PersonaX divides the work into two stages: "data construction" followed by "analysis." The data construction stage collects two complementary datasets from public sources (the athlete dataset AthlePersona and the celebrity dataset CelebPersona). It uses rigorously selected and prompt-calibrated LLMs to infer the Big Five behavior traits for each individual. Each record is organized as a "behavior trait text + facial embedding + biographical metadata" triplet, and only embeddings subjected to invertible transformations are released to protect privacy. The analysis stage uses a two-layer framework to reveal cross-modal relationships: Level I performs statistical independence tests on structured variables (trait scores, physical traits, geography, etc.) to identify true correlations; Level II performs Causal Representation Learning (CRL) on unstructured image/text embeddings to recover underlying latent variables and their causal structures, supported by identifiability proofs ensuring the learned latent variables are semantic causal factors. This ultimately outputs cross-modal causal chains such as "Confidence → Facial Expression."
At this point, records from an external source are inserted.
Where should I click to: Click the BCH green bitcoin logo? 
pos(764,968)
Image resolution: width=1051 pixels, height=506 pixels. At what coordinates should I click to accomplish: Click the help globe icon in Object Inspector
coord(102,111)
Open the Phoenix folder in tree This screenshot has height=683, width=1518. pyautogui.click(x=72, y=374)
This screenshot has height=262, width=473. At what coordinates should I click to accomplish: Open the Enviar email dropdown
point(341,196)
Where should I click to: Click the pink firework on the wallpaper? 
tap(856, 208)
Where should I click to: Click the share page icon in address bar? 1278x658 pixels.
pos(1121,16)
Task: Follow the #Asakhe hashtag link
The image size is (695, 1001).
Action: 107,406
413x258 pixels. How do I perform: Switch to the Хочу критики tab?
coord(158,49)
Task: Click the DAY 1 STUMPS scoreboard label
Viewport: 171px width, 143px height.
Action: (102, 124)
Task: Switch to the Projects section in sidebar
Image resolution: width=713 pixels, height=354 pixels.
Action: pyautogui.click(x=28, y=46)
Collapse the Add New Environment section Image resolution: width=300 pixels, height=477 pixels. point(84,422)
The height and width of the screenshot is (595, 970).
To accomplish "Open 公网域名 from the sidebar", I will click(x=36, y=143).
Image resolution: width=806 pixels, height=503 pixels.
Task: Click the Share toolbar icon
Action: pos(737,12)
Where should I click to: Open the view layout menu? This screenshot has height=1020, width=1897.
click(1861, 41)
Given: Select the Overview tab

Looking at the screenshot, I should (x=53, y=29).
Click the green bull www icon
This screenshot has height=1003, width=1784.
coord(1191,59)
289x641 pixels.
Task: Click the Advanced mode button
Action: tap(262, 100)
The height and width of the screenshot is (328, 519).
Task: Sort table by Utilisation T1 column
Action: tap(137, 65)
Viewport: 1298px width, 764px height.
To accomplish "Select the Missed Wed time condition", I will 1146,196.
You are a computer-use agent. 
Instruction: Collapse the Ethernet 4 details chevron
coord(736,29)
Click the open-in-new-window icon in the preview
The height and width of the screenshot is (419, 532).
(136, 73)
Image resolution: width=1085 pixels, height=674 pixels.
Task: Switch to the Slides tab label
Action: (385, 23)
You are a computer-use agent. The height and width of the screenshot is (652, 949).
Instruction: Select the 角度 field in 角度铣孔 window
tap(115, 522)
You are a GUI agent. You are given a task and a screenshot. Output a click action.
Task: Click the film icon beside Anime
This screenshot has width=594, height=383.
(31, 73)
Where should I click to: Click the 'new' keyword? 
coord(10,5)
%%{init: {'flowchart': {'rankSpacing': 24, 'nodeSpacing': 28, 'padding': 6, 'wrappingWidth': 400, 'subGraphTitleMargin': {'top': 8, 'bottom': 16}}}}%%
flowchart TD
    IN["Public Sources<br/>Athlete Websites / CelebA+WikiData"]
    subgraph BUILD["Dataset Construction for Three-modal Records"]
        direction TB
        COL["Collect Bio/Physical/Facial Images<br/>+ Facial/Textual Attributes"]
        LLM["LLM Selection & Prompt Calibration<br/>Three-model Voting for Big Five Inference"]
        REC["Structure Three-modal Records<br/>+ Release Invertible Transformed Embeddings"]
        COL --> LLM --> REC
    end
    IN --> COL
    REC --> L1["Level I Structured Independence Test<br/>Five Tests to Identify Dependencies"]
    REC --> L2["Level II Multimodal Multi-measurement CRL<br/>Recover Latent Variables + Identifiability"]
    L1 -->|Dependency Graph as Prior| L2
    L2 --> OUT["Cross-modal Causal Structure<br/>Confidence → Facial Expression, etc."]

Key Designs

1. Dataset Construction for Three-modal Records: Providing Multimodal Foundations for Behavior Traits with Secure Release

For behavior traits to be analyzed at scale, they must be linked to observable signals like faces and biography within the same record without compromising the identities of individuals. AthlePersona collects biography (name, DOB, nationality), physical traits (height, weight), and facial images of 4,181 male professional athletes from seven major league websites (NBA, NFL, NHL, ATP, PGA, Premier League, Bundesliga), geocoding nationality into coordinates. CelebPersona, based on CelebA, links 9,444 public figures to WikiData entities for biographical completion and retains 10 attributes reflecting stable appearance (e.g., Big Nose, High Cheekbones) from the original 40, discarding transient attributes (e.g., Heavy Makeup). Each record integrates three components: LLM-inferred behavior trait text descriptions and Big Five scores, facial images with attribute labels, and structured biographical metadata. To balance "analyzability" and "privacy," the dataset does not release raw images or text—facial images are converted to 1024-dimensional ImageBind embeddings, and text to 3584-dimensional gte-Qwen2 embeddings. Both undergo an invertible transformation layer for obfuscation, while categorical variables are converted to indices. This transformation ensures statistical and causal structures required for downstream analysis remain intact while preventing raw content recovery.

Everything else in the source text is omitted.